Alinéa 6(5)(b) – la période pendant laquelle les marques de commerce ont été en usage

[20]           Les demandes sont toutes fondées sur l’emploi projeté des Marques et la Requérante n’a produit aucune preuve d’emploi des Marques.  

[21]           Comme discuté précédemment dans mon analyse du facteur de l’alinéa 6(5)(a), les enregistrements de l’Opposante me permettent de présumer un emploi de minimis des Marques EMPOWER de l’Opposante. Il est vrai que l’emploi de minimis vaut mieux que l’absence d’emploi, mais sans preuve d’emploi de l’une ou l’autre des marques des parties, ce facteur n’en favorise aucune de façon significative.

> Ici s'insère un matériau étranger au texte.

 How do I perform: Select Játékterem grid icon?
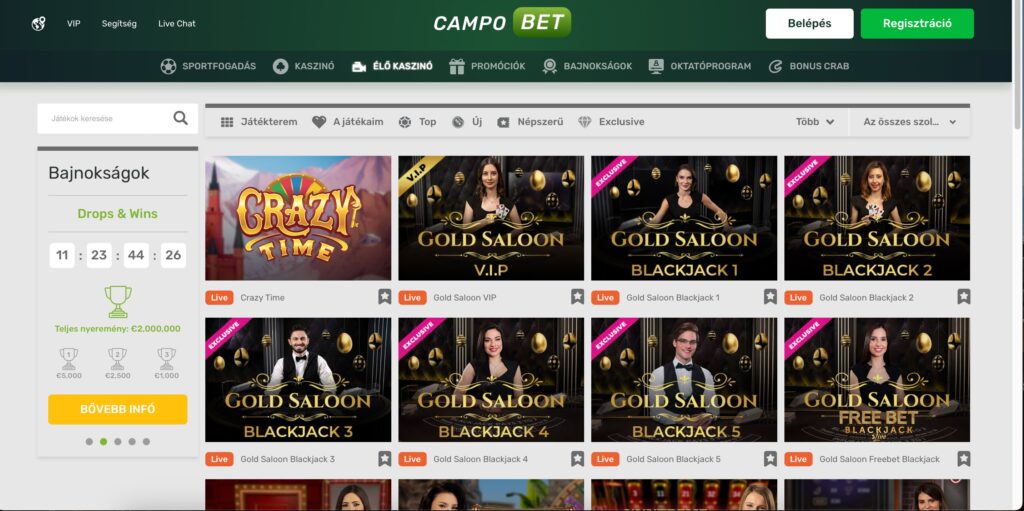tap(227, 122)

Alinéas 6(5)(c) et (d) – le genre de marchandises, de services ou d’entreprises; la nature du commerce

[22]           Mon appréciation de ce facteur est fonction de l’examen de l’état déclaratif des marchandises et des services de la Requérante tel qu’il figure dans la demande d’enregistrement par rapport aux marchandises et aux services visés par les enregistrements de l’Opposante [voir Esprit International c. Alcohol Countermeasure Systems Corp (1997) 84 CPR (3d) 89 (COMC)].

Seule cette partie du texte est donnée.